== Problem description ==
All records below must be retyped exactly.

== Records for the task ==

====

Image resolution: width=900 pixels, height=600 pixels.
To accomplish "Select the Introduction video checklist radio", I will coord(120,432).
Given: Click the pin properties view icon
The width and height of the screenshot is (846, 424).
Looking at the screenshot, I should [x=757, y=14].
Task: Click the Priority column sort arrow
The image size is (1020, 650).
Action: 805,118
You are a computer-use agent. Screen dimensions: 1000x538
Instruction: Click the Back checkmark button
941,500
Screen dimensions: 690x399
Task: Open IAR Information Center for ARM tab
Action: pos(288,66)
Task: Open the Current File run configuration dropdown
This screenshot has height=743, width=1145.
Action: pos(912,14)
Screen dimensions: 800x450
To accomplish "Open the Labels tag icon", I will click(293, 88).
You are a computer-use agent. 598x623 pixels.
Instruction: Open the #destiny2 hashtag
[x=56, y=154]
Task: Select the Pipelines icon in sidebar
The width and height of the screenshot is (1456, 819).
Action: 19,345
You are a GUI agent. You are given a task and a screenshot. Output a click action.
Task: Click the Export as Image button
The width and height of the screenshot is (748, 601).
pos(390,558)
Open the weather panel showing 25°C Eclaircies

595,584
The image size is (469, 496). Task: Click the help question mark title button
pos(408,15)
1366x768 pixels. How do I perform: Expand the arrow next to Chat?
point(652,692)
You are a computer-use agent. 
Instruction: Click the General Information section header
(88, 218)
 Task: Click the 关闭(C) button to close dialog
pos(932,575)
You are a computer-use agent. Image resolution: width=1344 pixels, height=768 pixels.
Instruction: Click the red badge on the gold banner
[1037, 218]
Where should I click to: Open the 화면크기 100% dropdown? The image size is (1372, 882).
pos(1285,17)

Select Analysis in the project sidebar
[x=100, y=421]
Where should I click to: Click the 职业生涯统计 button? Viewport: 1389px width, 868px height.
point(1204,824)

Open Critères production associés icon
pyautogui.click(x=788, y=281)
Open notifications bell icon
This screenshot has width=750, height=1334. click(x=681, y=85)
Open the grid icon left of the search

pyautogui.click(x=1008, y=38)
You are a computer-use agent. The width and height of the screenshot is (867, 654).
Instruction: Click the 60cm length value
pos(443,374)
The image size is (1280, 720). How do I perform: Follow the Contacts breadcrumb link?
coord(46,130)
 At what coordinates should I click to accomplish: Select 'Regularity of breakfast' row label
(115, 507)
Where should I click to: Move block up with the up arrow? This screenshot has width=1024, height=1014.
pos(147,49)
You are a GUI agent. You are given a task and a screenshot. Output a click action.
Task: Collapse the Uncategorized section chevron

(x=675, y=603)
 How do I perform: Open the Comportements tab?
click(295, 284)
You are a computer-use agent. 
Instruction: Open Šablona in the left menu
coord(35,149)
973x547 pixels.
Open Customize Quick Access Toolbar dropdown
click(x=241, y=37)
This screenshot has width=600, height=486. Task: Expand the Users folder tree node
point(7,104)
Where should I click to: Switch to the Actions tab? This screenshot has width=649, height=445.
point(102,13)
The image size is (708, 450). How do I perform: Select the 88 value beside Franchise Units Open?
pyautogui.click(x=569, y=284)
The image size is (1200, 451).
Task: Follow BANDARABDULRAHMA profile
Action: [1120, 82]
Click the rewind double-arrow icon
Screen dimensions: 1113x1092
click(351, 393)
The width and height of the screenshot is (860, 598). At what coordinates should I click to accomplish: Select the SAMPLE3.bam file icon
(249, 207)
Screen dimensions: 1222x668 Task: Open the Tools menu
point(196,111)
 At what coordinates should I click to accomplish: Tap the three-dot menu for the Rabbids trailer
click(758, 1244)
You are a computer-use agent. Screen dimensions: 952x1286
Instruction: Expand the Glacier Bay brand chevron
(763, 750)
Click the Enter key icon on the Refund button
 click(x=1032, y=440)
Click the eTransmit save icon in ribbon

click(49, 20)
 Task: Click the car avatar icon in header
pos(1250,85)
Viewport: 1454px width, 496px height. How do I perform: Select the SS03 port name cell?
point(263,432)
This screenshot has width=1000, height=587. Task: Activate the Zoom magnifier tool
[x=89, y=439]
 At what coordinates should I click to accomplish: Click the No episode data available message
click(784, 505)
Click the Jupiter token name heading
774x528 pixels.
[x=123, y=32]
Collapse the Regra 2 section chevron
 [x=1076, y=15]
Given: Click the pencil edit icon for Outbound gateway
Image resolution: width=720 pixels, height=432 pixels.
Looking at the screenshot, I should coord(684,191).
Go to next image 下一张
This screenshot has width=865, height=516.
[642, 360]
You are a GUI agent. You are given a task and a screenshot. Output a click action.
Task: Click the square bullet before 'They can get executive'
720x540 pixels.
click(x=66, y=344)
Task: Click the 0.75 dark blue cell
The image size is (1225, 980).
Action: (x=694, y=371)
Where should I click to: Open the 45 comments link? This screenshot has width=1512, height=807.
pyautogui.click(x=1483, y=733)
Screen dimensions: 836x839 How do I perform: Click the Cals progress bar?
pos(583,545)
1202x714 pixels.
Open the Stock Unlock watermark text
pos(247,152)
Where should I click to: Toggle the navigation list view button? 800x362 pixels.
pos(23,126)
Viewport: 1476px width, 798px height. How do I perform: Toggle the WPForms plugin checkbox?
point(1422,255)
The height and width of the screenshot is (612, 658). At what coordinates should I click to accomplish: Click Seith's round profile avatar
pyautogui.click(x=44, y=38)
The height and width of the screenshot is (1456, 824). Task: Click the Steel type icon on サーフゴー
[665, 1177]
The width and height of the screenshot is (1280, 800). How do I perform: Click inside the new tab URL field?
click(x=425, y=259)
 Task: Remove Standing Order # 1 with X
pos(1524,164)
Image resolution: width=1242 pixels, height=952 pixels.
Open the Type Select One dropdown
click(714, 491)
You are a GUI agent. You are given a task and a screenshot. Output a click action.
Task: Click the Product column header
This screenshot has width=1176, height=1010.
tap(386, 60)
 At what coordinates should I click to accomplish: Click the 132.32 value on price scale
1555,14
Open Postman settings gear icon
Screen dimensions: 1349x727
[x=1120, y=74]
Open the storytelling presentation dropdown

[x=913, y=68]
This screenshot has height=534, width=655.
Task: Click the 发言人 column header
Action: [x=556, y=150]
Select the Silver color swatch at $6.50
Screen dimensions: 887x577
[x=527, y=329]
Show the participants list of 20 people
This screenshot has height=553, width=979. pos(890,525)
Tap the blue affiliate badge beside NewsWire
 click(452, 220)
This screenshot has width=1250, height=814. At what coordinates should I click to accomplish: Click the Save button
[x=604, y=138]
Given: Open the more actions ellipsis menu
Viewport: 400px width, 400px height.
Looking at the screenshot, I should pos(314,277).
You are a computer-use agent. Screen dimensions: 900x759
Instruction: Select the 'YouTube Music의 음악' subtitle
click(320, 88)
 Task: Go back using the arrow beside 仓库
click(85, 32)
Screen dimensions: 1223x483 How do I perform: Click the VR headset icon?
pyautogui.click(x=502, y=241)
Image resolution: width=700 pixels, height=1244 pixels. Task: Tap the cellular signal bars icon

====

== Task output ==
Image resolution: width=900 pixels, height=600 pixels.
To accomplish "Select the Introduction video checklist radio", I will coord(120,432).
Given: Click the pin properties view icon
The width and height of the screenshot is (846, 424).
Looking at the screenshot, I should [x=757, y=14].
Task: Click the Priority column sort arrow
The image size is (1020, 650).
Action: 805,118
You are a computer-use agent. Screen dimensions: 1000x538
Instruction: Click the Back checkmark button
941,500
Screen dimensions: 690x399
Task: Open IAR Information Center for ARM tab
Action: pos(288,66)
Task: Open the Current File run configuration dropdown
This screenshot has height=743, width=1145.
Action: pos(912,14)
Screen dimensions: 800x450
To accomplish "Open the Labels tag icon", I will click(293, 88).
You are a computer-use agent. 598x623 pixels.
Instruction: Open the #destiny2 hashtag
[x=56, y=154]
Task: Select the Pipelines icon in sidebar
The width and height of the screenshot is (1456, 819).
Action: 19,345
You are a GUI agent. You are given a task and a screenshot. Output a click action.
Task: Click the Export as Image button
The width and height of the screenshot is (748, 601).
pos(390,558)
Open the weather panel showing 25°C Eclaircies

595,584
The image size is (469, 496). Task: Click the help question mark title button
pos(408,15)
1366x768 pixels. How do I perform: Expand the arrow next to Chat?
point(652,692)
You are a computer-use agent. 
Instruction: Click the General Information section header
(88, 218)
 Task: Click the 关闭(C) button to close dialog
pos(932,575)
You are a computer-use agent. Image resolution: width=1344 pixels, height=768 pixels.
Instruction: Click the red badge on the gold banner
[1037, 218]
Where should I click to: Open the 화면크기 100% dropdown? The image size is (1372, 882).
pos(1285,17)

Select Analysis in the project sidebar
[x=100, y=421]
Where should I click to: Click the 职业生涯统计 button? Viewport: 1389px width, 868px height.
point(1204,824)

Open Critères production associés icon
pyautogui.click(x=788, y=281)
Open notifications bell icon
This screenshot has width=750, height=1334. click(x=681, y=85)
Open the grid icon left of the search

pyautogui.click(x=1008, y=38)
You are a computer-use agent. The width and height of the screenshot is (867, 654).
Instruction: Click the 60cm length value
pos(443,374)
The image size is (1280, 720). How do I perform: Follow the Contacts breadcrumb link?
coord(46,130)
 At what coordinates should I click to accomplish: Select 'Regularity of breakfast' row label
(115, 507)
Where should I click to: Move block up with the up arrow? This screenshot has width=1024, height=1014.
pos(147,49)
You are a GUI agent. You are given a task and a screenshot. Output a click action.
Task: Collapse the Uncategorized section chevron

(x=675, y=603)
 How do I perform: Open the Comportements tab?
click(295, 284)
You are a computer-use agent. 
Instruction: Open Šablona in the left menu
coord(35,149)
973x547 pixels.
Open Customize Quick Access Toolbar dropdown
click(x=241, y=37)
This screenshot has width=600, height=486. Task: Expand the Users folder tree node
point(7,104)
Where should I click to: Switch to the Actions tab? This screenshot has width=649, height=445.
point(102,13)
The image size is (708, 450). How do I perform: Select the 88 value beside Franchise Units Open?
pyautogui.click(x=569, y=284)
The image size is (1200, 451).
Task: Follow BANDARABDULRAHMA profile
Action: [1120, 82]
Click the rewind double-arrow icon
Screen dimensions: 1113x1092
click(351, 393)
The width and height of the screenshot is (860, 598). At what coordinates should I click to accomplish: Select the SAMPLE3.bam file icon
(249, 207)
Screen dimensions: 1222x668 Task: Open the Tools menu
point(196,111)
 At what coordinates should I click to accomplish: Tap the three-dot menu for the Rabbids trailer
click(758, 1244)
You are a computer-use agent. Screen dimensions: 952x1286
Instruction: Expand the Glacier Bay brand chevron
(763, 750)
Click the Enter key icon on the Refund button
 click(x=1032, y=440)
Click the eTransmit save icon in ribbon

click(49, 20)
 Task: Click the car avatar icon in header
pos(1250,85)
Viewport: 1454px width, 496px height. How do I perform: Select the SS03 port name cell?
point(263,432)
This screenshot has width=1000, height=587. Task: Activate the Zoom magnifier tool
[x=89, y=439]
 At what coordinates should I click to accomplish: Click the No episode data available message
click(784, 505)
Click the Jupiter token name heading
774x528 pixels.
[x=123, y=32]
Collapse the Regra 2 section chevron
 [x=1076, y=15]
Given: Click the pencil edit icon for Outbound gateway
Image resolution: width=720 pixels, height=432 pixels.
Looking at the screenshot, I should coord(684,191).
Go to next image 下一张
This screenshot has width=865, height=516.
[642, 360]
You are a GUI agent. You are given a task and a screenshot. Output a click action.
Task: Click the square bullet before 'They can get executive'
720x540 pixels.
click(x=66, y=344)
Task: Click the 0.75 dark blue cell
The image size is (1225, 980).
Action: (x=694, y=371)
Where should I click to: Open the 45 comments link? This screenshot has width=1512, height=807.
pyautogui.click(x=1483, y=733)
Screen dimensions: 836x839 How do I perform: Click the Cals progress bar?
pos(583,545)
1202x714 pixels.
Open the Stock Unlock watermark text
pos(247,152)
Where should I click to: Toggle the navigation list view button? 800x362 pixels.
pos(23,126)
Viewport: 1476px width, 798px height. How do I perform: Toggle the WPForms plugin checkbox?
point(1422,255)
The height and width of the screenshot is (612, 658). At what coordinates should I click to accomplish: Click Seith's round profile avatar
pyautogui.click(x=44, y=38)
The height and width of the screenshot is (1456, 824). Task: Click the Steel type icon on サーフゴー
[665, 1177]
The width and height of the screenshot is (1280, 800). How do I perform: Click inside the new tab URL field?
click(x=425, y=259)
 Task: Remove Standing Order # 1 with X
pos(1524,164)
Image resolution: width=1242 pixels, height=952 pixels.
Open the Type Select One dropdown
click(714, 491)
You are a GUI agent. You are given a task and a screenshot. Output a click action.
Task: Click the Product column header
This screenshot has width=1176, height=1010.
tap(386, 60)
 At what coordinates should I click to accomplish: Click the 132.32 value on price scale
1555,14
Open Postman settings gear icon
Screen dimensions: 1349x727
[x=1120, y=74]
Open the storytelling presentation dropdown

[x=913, y=68]
This screenshot has height=534, width=655.
Task: Click the 发言人 column header
Action: [x=556, y=150]
Select the Silver color swatch at $6.50
Screen dimensions: 887x577
[x=527, y=329]
Show the participants list of 20 people
This screenshot has height=553, width=979. pos(890,525)
Tap the blue affiliate badge beside NewsWire
 click(452, 220)
This screenshot has width=1250, height=814. At what coordinates should I click to accomplish: Click the Save button
[x=604, y=138]
Given: Open the more actions ellipsis menu
Viewport: 400px width, 400px height.
Looking at the screenshot, I should pos(314,277).
You are a computer-use agent. Screen dimensions: 900x759
Instruction: Select the 'YouTube Music의 음악' subtitle
click(320, 88)
 Task: Go back using the arrow beside 仓库
click(85, 32)
Screen dimensions: 1223x483 How do I perform: Click the VR headset icon?
pyautogui.click(x=502, y=241)
Image resolution: width=700 pixels, height=1244 pixels. Task: Tap the cellular signal bars icon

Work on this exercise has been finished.